Upon observation of the primary study outcomes, we found patient obesity
class to have no effect on postoperative length of stay or direct cost
of mini-AVR. Whilst Mariscalco et al. ’s obesity paradox in
cardiac surgery continues to be debated, single center studies have
shown that patients with higher BMI experience longer lengths of stay
and more expensive costs of care after cardiac
surgery.12,14 At our academic medical center,
appropriate operative planning, intraoperative patient positioning, and,
over the study period, a gradual implementation of typical Enhanced
Recovery After Surgery (ERAS) protocol elements (e.g. ,
preoperative conditioning, early extubation) have perhaps prevented BMI
from dictating operative room time and costly resource utilization. With
a multidisciplinary team of cardiac surgery anesthesiologists and
physician assistants, critical care physicians, and nurse practitioners
providing comprehensive perioperative care, our patients are optimized
for discharge within four to five days of their operation, as
demonstrated in this study. Our study also failed to reveal a difference
in 30-day mortality after mini-AVR amongst obesity classes,
complementary to the meta-analysis conducted by Mariscalco et
al. 3 Not only might obese patients experience
paradoxically lower risks of mortality after cardiac surgery, but this
risk may be comparable across all classes of obesity at least in the
population of patient who undergo minimally invasive valve surgery.
Postoperative complications were generally experienced no differently by
patients of any obesity classes. Only new atrial fibrillation was less
frequently encountered by patients of Class I versus those of Class II
and III obesity. With the incidence of onset of this arrhythmia as high
as 20-50% after cardiac surgery, coupled with obesity as a known
independent risk factor for atrial fibrillation, our finding should not
preclude patients with Class II and II obesity from receiving minimally
invasive valve surgery.15,16
There are several limitations to this study. First, bias can be
attributed to its retrospective, observational design due to the lack of
randomization, a control group, and a priori data field
selection. Second, while our results demonstrated no difference in
30-day mortality amongst obesity classes, two patients in the study
population did not survive the duration of the postoperative follow-up
period.
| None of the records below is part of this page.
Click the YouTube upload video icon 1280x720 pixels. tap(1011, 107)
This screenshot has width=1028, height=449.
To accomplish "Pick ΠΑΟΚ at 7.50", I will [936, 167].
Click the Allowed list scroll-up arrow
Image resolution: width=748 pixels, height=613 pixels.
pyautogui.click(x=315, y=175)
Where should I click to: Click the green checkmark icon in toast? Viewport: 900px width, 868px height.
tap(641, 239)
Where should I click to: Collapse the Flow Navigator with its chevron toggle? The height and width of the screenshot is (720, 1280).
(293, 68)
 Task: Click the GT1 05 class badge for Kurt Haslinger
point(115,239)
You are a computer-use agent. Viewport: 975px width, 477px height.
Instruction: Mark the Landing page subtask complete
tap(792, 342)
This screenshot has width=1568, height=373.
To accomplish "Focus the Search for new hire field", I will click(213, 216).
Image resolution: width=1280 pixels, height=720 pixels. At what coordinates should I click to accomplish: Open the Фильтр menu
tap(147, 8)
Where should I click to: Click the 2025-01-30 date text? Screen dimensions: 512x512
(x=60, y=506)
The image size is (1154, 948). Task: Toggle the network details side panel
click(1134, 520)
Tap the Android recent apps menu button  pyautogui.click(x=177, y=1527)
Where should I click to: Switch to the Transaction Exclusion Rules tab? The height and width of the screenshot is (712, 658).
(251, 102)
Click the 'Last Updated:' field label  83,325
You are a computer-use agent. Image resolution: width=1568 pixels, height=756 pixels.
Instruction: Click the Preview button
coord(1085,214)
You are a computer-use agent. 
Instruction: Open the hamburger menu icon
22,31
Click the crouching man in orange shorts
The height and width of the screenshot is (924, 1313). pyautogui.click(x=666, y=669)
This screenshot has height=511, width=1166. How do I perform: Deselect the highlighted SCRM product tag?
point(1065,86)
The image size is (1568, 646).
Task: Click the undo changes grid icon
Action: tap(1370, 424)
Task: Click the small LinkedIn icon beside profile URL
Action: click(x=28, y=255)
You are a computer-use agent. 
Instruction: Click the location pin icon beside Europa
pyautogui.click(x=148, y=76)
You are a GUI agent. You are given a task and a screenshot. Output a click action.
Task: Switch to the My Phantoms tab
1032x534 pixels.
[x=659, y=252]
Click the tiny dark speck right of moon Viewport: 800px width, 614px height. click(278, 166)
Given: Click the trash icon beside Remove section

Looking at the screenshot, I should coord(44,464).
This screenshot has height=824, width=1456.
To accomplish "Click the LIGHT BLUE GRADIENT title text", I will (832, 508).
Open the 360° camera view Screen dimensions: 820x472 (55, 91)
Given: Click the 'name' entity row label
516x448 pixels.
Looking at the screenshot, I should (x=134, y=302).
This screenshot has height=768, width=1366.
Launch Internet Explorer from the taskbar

While we expect that these deaths occurred in the Class I
obesity population by random chance consistent with its largest cohort
size (total study population: Class I n=106 vs. Class II n=42 vs. Class
III n=34), our study is under-powered to detect significant differences
between such small event rates and thus to arrive at a sound conclusion
regarding 30-day mortality amongst obesity classes. To better elucidate
mortality differences amongst obese patients undergoing mini-AVR, a
large database or multi-center study should be conducted.